Borrowing from David Foster-Wallace, my argument in the previous post was that the phone allows us to worship connection such that we cannot help but feel lonely, just as the worship of money invariably makes us feel we never have enough.
But we also have the phone when we are more alone than were our ancestors. Unlike everyone who came before us, we cannot escape into the idea of some new place, new meeting. That’s done. It’s just us.
With the planet explored and measured down to the inch, the adventure and romance once promised by a horizon have been lost. Any place you might escape to comes with a map and a YouTube review of why you should escape there. No doubt the frantic way people traveled (before COVID anyway), checking things off some list of experieces was the finding yourself equivalent of having friends on Facebook.
Once a horizon of its own kind, our miraculous trips to the moon and Mars now confirm the universe as just too damn big. We may inch into space and build a base somewhere, but given the laws of physics and biology, even eons of scientific advancement won’t shorten the distances enough for us to meet galactic neighbors who could offer us an upgrade from Elon Musk and Richard Branson. How much we resist this reality can be seen in the entertainment dollars we spend on Star Trek and Star Wars and Marvel, where new friends are but a wormhole away.

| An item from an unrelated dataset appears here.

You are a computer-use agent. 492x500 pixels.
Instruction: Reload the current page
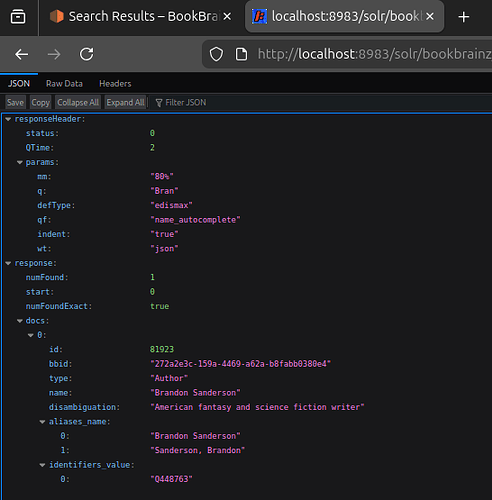[87, 54]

Our heating climate locks us into a reality we do not care to acknowledge too, of course. Those who deny global warming often convinced that God watches over them such that they do not really need to reflect on how alone we are here on this one earth.

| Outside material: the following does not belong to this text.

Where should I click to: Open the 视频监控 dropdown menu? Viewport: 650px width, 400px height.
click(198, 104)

A hotter tomorrow is a terrible mirror of who we are but the point is that the mirror we most wish to avoid is the one that says it is only us or, in the case of the phone, only me.
In a sense, the phone compacts the modern dilemma and allows us to carry it with us. To simplify you might say that Galileo began (or captured) modernism—500 years of anxiety now coming to its apotheosis— when he made us something other than the center of the universe. Marx dismantled the myth of nation and Einstein made time relative and Freud recast the mind as unknown to itself and Nietzsche pointed to the god we had obviously killed. Whoops. Our ways of organizing the world and the self get undone overnight and anxiety became the norm. Stanely Cavell put it best:
It does look, after the death of kings and out of the ironies of revolutions and in the putrefaction of God, as if our trouble is that there used to be answers and now there are not. The case is that there used to be an unlimited questions and now there is.

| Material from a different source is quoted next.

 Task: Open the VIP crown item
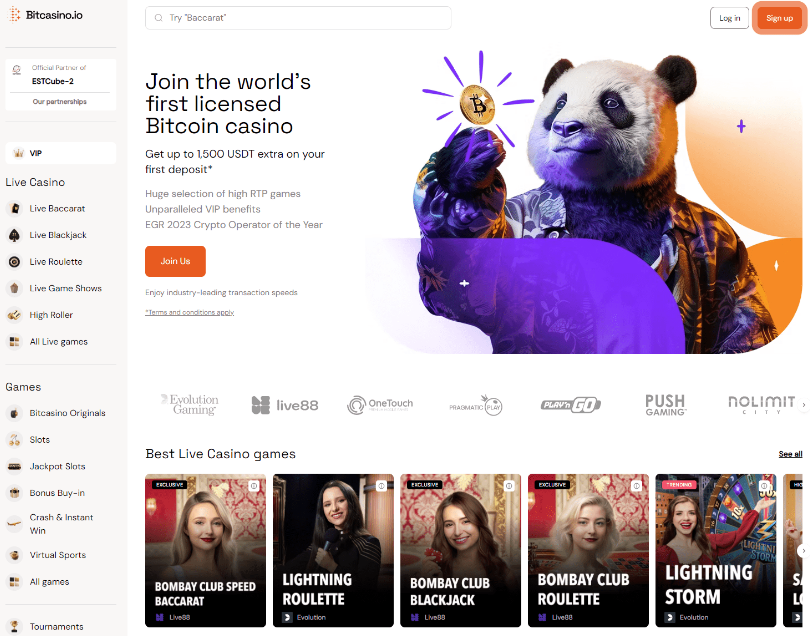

But even in Kafka, who captured loneliness and how trapped we are in it better than anyone, the desperation was comic before it was obsessive. The Trial K can’t parse or the body Gregor Samsa can’t get out of are part of a world in which myth and meaning no longer connect, word unmoors from world because unlimited questions leave us dumb or angry or desperate.
Every desperate use of the phone reminds me of that unlimited question: Am I alone?
Until we find a better way to try and address that question than WhatsApp and Tik Tok, the use of the phone on trains I despise will go on. But, needless to say, that will not be the worst of it.